Underwood is an enigma, giving little away about who he truly is as a person – the most intimate we get with him is seeing him crash in front of the couch to play Call of Duty. What we do get, though, is a man who incorporates the history of American presidents, on and off-screen. The show has been said to be ‘deeply cynical about human beings as well as politics and almost gleeful in its portrayal of limitless ambition.’ Some have said that Underwood’s closest Shakespearian comparison would be Iago from Othello, a man who is the embodiment of jealous rage and bitter resentment and sets out to enact revenge on those he feels hard done by. Contemporary comparisons reveal similarities between Spacey’s Underwood and Mark Rylance’s Thomas Cromwell in Wolf Hall (BBC, 2015). Both are men who keep their cards close to their chests, who whisper words of devilish advice to those in power, and do battle with those who threaten their own position. Many may see Mark Rylance’s Cromwell as being a compassionate man, but it doesn’t stop him from being a key player in the execution of a once good friend, Sir Thomas More. Similarly, Underwood does not hesitate in the demise of colleagues, from union officials to fellow congressman – the brutal way in which Underwood uses the alcoholic Peter Russo is deeply disturbing, ruining and then ending a man’s life for his own gain.

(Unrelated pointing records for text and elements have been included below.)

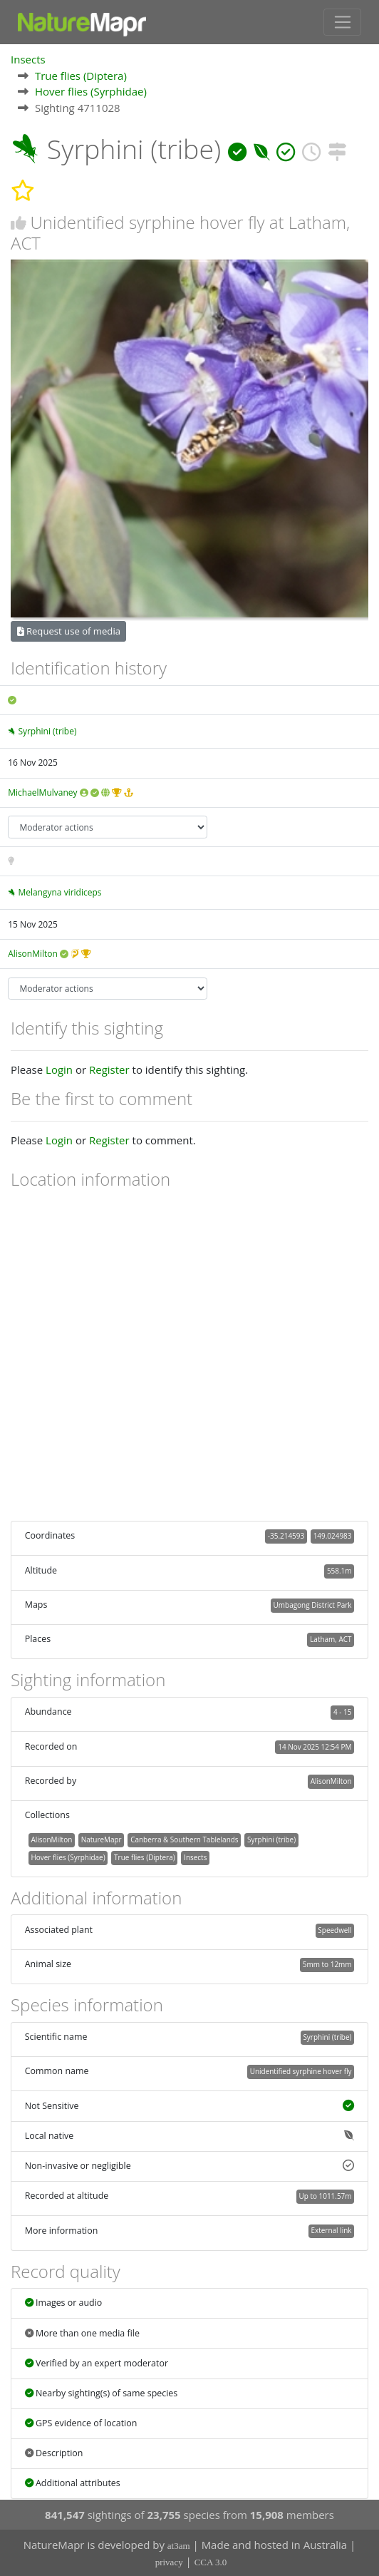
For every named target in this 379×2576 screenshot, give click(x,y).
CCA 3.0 (210, 2562)
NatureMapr (101, 1839)
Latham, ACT (330, 1639)
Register (109, 1069)
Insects (28, 59)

Yet, what makes Frank Underwood the greatest fictional representation of the president is in his sexy, murderous, and seductive portrayal of power. Just as Frodo and Gollum fall under the sway of the power of the One Ring in The Lord of the Rings (2001-2003), so we – and Underwood – are under the sway of ultimate global power in House of Cards. What he does with it is not the point; it is the suggestion and the metaphor, as he stands behind the president’s desk in the Oval Office in the final episode of Season 2, dominating – he is in control and he doesn’t care how bloody his hands get to ensure it stays that way. If Aaron Sorkin’s depictions of the American president are one of naïve hope and a ‘faith in the American experiment’, then House of Cards is the exact polar opposite – not so much anti-politics, as it is a reaffirmation that power corrupts, and absolute power corrupts absolutely. As Ari Melber of The Atlantic puts it, House of Cards takes a dark path, with Washington as the source of evil, not a place reduced to evil.